The participation of private wealth underscores the growing sophistication of how the people behind the world’s biggest fortunes are managing their money, as well as how many investment firms are increasingly tapping them as sources of capital.

Blackstone Inc., KKR and Carlyle Group Inc. have already started dedicated platforms to serve the well-heeled, and the richest among them are able to become partners for some of those firms’ most high-profile — and possibly most lucrative — deals.

“They have the potential to take on long-term opportunities,” Christina Wing, founder of advisory firm Wingspan Legacy Partners, said of the ultra-rich. “They are going to come in at the same terms as institutional investors.”

Deal Shift

The pace of dealmaking by wealthy families has been steadily increasing in recent years.
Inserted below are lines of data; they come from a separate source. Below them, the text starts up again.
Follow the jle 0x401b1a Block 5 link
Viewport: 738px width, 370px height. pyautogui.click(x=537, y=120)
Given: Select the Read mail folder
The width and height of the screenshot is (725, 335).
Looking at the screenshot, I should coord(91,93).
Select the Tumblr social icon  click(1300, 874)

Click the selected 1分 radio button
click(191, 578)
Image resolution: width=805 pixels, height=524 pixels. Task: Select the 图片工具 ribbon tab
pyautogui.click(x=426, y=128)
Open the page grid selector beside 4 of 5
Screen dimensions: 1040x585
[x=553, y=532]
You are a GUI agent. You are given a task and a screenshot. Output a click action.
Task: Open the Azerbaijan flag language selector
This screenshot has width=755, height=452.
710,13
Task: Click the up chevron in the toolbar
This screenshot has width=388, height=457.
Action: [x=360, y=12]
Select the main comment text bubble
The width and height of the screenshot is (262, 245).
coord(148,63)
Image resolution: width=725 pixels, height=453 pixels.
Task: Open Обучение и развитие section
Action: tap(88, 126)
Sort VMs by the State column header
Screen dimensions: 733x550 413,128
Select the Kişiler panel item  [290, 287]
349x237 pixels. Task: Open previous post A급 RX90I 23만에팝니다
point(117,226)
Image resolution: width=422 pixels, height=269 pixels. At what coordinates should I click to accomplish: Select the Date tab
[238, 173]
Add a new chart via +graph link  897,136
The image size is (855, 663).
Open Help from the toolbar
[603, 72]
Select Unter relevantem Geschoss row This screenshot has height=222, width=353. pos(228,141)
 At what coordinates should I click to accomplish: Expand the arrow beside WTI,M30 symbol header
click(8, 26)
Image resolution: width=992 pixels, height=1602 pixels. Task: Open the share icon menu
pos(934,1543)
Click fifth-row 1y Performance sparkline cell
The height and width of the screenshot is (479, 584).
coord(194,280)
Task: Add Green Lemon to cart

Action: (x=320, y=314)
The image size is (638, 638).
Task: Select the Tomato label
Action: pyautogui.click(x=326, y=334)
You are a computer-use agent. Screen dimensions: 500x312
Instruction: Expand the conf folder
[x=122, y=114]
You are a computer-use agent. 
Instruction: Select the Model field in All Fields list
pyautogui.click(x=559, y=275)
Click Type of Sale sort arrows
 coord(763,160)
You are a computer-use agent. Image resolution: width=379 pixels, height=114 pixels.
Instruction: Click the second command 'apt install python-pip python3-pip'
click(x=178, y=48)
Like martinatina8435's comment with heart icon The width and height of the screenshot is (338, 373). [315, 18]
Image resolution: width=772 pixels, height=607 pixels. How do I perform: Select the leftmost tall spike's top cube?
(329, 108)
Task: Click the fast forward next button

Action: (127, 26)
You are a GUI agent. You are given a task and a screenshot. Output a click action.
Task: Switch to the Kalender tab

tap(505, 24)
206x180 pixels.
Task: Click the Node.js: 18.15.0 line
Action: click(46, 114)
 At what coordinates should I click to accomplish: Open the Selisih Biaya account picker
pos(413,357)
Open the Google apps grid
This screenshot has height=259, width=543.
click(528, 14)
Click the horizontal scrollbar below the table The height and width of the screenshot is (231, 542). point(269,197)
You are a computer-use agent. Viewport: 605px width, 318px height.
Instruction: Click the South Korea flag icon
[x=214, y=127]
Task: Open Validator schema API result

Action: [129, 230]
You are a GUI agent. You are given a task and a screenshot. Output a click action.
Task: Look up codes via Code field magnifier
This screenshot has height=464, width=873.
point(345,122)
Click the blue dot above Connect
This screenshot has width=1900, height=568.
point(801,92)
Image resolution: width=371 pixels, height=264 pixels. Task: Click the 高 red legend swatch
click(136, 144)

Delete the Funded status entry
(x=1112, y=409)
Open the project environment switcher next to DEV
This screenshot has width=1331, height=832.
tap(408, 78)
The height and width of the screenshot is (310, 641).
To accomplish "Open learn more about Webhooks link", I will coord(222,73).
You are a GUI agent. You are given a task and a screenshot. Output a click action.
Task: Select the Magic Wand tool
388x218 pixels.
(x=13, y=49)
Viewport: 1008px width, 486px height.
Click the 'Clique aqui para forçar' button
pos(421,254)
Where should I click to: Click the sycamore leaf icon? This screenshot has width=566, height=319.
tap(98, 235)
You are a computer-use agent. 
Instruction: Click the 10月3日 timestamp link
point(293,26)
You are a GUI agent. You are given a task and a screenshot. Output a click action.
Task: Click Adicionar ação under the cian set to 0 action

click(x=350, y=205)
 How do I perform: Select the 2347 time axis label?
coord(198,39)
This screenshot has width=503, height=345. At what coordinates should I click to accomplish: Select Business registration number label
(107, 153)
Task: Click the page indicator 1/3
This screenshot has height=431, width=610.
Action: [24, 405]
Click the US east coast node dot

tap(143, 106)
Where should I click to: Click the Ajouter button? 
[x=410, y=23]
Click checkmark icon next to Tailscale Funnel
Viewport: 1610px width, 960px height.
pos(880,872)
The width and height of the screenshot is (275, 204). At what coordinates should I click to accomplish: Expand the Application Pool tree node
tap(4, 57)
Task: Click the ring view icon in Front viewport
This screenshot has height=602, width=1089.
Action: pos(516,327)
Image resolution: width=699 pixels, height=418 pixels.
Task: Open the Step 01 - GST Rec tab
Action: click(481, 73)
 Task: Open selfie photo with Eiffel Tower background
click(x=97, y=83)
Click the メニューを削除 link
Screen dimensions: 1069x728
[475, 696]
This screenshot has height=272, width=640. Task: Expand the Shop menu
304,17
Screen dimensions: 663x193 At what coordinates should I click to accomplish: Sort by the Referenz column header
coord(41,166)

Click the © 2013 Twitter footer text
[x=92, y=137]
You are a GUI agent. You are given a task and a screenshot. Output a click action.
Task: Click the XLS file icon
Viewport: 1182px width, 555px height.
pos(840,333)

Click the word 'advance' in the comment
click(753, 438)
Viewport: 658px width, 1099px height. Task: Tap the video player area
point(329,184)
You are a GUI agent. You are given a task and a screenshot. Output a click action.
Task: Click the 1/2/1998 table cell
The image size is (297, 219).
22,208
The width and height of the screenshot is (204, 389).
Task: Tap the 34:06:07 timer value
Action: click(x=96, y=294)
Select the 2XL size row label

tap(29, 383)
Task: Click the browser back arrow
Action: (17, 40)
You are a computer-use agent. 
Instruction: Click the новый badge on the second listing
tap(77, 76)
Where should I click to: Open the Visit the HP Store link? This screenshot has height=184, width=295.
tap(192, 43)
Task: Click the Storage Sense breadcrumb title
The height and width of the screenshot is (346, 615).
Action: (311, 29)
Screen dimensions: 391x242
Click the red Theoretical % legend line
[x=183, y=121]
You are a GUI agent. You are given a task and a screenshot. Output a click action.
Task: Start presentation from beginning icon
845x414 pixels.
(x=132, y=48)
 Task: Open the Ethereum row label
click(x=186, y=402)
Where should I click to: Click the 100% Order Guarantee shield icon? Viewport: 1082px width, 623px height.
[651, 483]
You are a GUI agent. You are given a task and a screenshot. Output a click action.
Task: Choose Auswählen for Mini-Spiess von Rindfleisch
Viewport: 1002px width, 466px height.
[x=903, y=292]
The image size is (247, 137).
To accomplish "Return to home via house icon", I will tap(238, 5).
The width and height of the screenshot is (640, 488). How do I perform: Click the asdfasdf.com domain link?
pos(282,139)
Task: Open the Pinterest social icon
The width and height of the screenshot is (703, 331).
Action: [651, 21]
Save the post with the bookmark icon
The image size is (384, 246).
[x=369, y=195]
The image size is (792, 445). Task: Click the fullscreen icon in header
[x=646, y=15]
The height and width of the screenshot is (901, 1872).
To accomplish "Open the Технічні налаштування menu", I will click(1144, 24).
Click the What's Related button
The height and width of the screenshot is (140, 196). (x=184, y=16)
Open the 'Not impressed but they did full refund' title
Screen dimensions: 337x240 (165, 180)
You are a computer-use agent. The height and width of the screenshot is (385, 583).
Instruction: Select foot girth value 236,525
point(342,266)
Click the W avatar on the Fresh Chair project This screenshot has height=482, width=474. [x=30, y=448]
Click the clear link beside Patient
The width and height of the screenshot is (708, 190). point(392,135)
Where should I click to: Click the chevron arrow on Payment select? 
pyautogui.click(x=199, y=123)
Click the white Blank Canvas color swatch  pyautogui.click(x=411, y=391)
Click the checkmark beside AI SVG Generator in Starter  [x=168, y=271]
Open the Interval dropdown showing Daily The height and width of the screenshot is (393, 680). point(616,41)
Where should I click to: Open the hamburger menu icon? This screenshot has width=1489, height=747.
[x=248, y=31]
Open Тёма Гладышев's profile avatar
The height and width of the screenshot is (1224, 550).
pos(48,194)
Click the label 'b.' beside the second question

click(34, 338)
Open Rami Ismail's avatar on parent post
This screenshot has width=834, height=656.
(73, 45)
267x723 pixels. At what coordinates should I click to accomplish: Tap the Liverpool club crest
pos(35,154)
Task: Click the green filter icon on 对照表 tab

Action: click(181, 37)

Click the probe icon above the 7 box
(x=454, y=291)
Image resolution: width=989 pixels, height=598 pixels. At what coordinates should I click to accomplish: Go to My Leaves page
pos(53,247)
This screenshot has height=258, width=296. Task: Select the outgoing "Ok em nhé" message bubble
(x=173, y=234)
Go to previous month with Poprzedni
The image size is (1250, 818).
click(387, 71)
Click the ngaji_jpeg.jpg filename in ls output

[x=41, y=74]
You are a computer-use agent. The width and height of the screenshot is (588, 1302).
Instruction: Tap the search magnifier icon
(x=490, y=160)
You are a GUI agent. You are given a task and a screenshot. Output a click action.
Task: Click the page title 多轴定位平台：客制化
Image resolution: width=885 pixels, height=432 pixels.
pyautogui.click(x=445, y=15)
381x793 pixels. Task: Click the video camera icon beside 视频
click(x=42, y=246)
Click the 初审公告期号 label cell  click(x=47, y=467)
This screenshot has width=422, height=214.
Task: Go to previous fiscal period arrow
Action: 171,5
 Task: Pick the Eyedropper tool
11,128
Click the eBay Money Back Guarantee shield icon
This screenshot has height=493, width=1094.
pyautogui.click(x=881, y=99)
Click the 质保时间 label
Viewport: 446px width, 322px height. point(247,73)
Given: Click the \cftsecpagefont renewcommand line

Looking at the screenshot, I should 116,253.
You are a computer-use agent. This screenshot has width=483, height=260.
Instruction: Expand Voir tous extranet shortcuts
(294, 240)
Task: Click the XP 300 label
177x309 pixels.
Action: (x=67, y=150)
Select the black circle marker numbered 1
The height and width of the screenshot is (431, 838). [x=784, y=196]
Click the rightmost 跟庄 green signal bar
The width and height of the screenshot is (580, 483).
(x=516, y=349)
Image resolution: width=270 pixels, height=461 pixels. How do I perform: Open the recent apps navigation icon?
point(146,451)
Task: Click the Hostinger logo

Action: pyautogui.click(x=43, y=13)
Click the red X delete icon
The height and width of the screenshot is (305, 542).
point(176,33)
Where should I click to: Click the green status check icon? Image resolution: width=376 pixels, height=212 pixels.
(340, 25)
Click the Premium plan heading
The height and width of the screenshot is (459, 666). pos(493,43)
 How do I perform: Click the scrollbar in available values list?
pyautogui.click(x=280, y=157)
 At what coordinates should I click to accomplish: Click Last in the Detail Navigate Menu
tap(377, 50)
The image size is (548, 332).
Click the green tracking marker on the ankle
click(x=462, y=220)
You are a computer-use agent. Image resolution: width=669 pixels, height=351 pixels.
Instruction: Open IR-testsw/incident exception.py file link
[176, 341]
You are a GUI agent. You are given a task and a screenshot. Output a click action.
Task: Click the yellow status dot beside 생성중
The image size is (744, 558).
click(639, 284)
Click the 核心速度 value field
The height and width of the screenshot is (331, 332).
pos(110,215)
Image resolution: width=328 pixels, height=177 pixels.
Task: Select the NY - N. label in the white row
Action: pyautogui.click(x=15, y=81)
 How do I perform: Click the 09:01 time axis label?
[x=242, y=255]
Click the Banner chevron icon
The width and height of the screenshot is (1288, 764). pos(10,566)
When Brookfield Asset Management agreed to buy Network International Holdings Plc last year, Saudi Arabia’s billionaire Olayan family contributed nearly a tenth of the £2.2 billion ($2.8 billion) purchase price for the London-listed payments processor.

In 2022, private equity firm EQT AB teamed up with the pharmaceutical billionaires in Germany’s Struengmann family as it pursued a bid for Novartis AG’s $25 billion generic drugs business, Bloomberg News reported at the time.

Overall, the family led by identical twins Thomas and Andreas Struengmann has worked with the Swedish private equity giant on at least six major deals within the past decade, according to data compiled by Bloomberg.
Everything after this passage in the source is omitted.